The city government has categorised them into four groups for different levels of quarantine: people with travel history to infected countries; people who have come into close contact with confirmed patients while overseas; passengers who took the same flight with someone who has symptoms; and people who are found to have a fever at the border inspection.
‘Only exit, no entry’
In Jilin, a northern Chinese province with close ties to South Korea, passengers travelling from areas with confirmed cases are asked to sign a declaration agreeing to a mandatory 14-day quarantine.
Provinces such as Zhejiang, Ningxia, and Guangdong are also adopting similar measures with a focus on citizens returning home.
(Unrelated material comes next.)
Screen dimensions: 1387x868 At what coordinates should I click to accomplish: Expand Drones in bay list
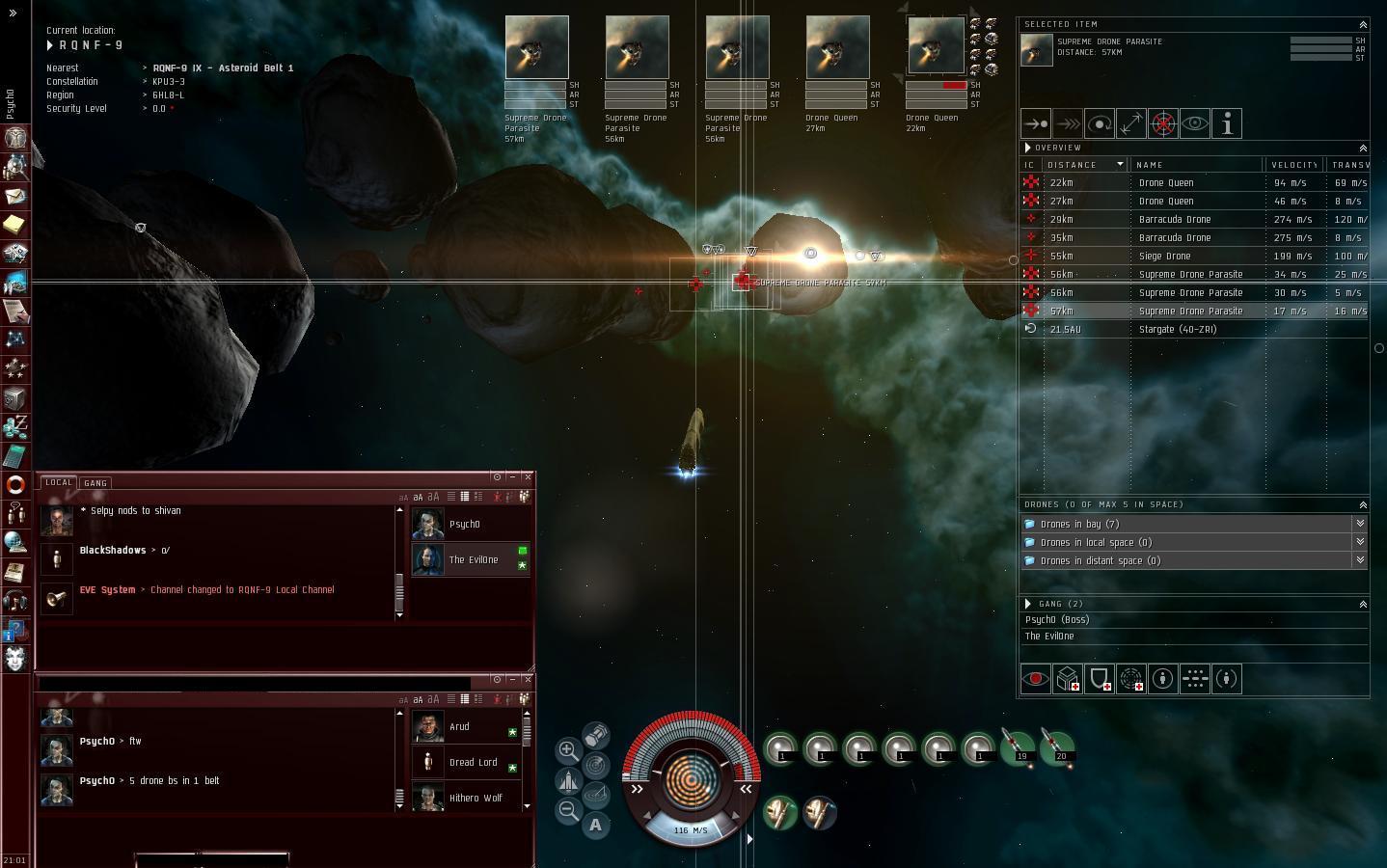pyautogui.click(x=1360, y=524)
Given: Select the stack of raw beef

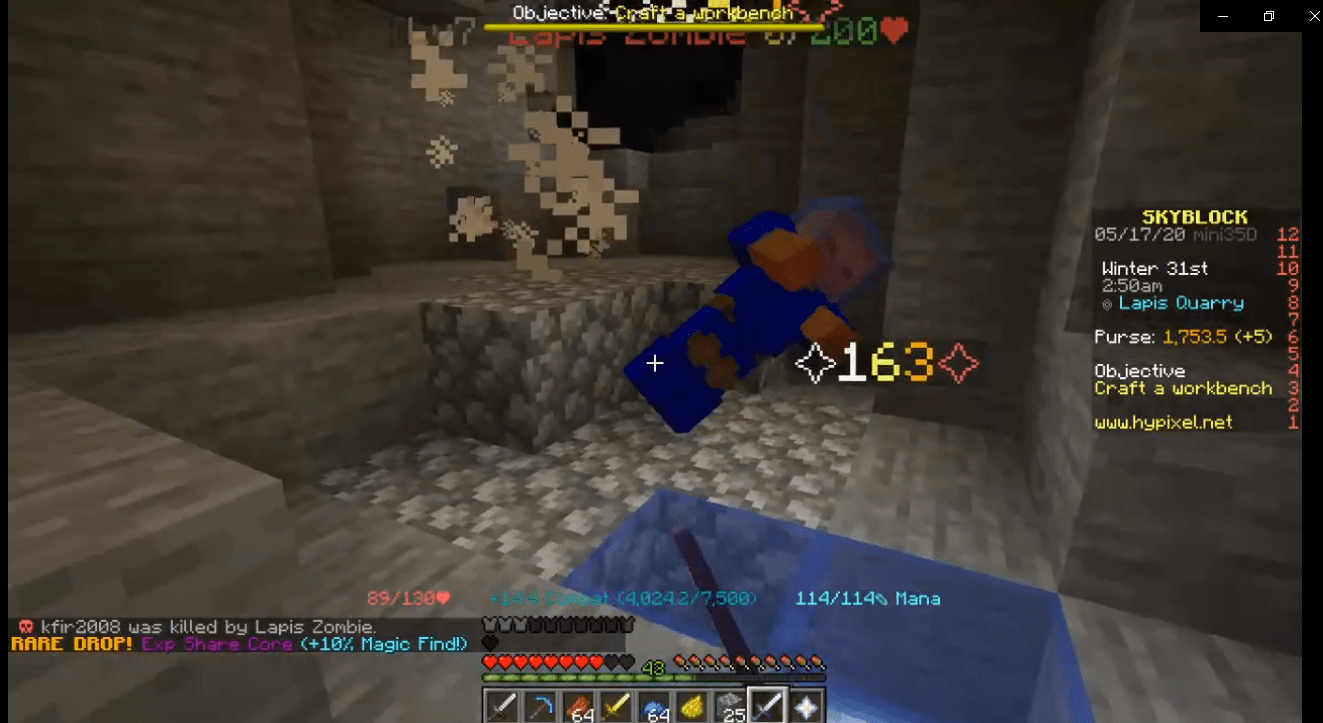Looking at the screenshot, I should coord(577,705).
Some border crossings have begun denying entry to foreigners.
“We are currently adopting the ‘only exit, no entry’ policy: Only people who wish to exit Shenzhen can leave, and no foreigner can enter,” Li Shuntao, a border inspection official at Shenzhen’s Shekou border crossing which has connections with Hong Kong and Macau, told Al Jazeera. “This policy had been in place since February 29.”
By sealing off millions of people who live in Wuhan and the rest of Hubei province, China has already shown its willingness to take aggressive measures to curb the outbreak. Those who fail to comply with orders risk breaking civil and criminal laws, depending on the specific situation.
But, while some countries have blocked entry to Chinese and stopped flights and some of its own local governments appear to be doing the same, Beijing insists it will not seal itself off from the world.
“In the current international environment, there is no way we will practice prevention and control by ‘closing up’ China,” Zhao Lijian. spokesman for the Ministry of Foreign Affairs said in a news conference on March 2.
“Only through global collaboration can we succeed in defeating the virus.”